Molly: Ruth, your background is in ER medicine. Are nerve blocks used there, or do you think we’ll start to see more?
Ruth: It depends on the physician who’s on at the time. There’s a couple ERs in town who I know do nerve blocks, and patients have gone there and have gotten great care, and it works. They have the ingredients. They have the needles. They could very easily do that. But it kind of just depends on the comfort of the practitioner. If they haven’t done it before, they may not be likely to try it. But it’s all medications they’re familiar with, anatomy they’re familiar with, so I think it would be a great tool to use in the ER.
And that’s one of the reasons I was excited to come work here, is because I have a background in this acute medicine. I love doing IVs. I love figuring out the problem, getting to the bottom of it, and providing really good care for people. So, yeah, it’s been a good combination for me.

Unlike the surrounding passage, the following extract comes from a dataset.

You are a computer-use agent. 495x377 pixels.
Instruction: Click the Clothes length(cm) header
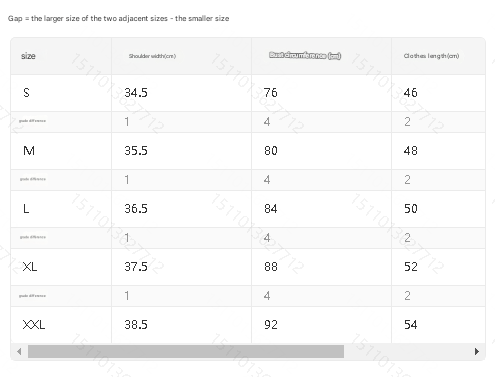coord(431,56)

Dr. Henry: And we’ve been training a lot of residents in the region, and a number of them have gone into ER medicine and have already —
Ruth: That’s true.
Dr. Henry: — incorporated it into their practices in the ER. So it’s always nice to hear.
Molly: That’s so great to hear. It’s been a great discussion, talking about nerve blocks for migraine, and it sounds like this is just another tool to add to the migraine toolbox. I’d like to thank both of our guests, Dr. Dan Henry and Ruth Kennedy, for joining us today. It’s been a great discussion.
Dr. Henry: You’re very welcome. Thanks again for having us. Thank you.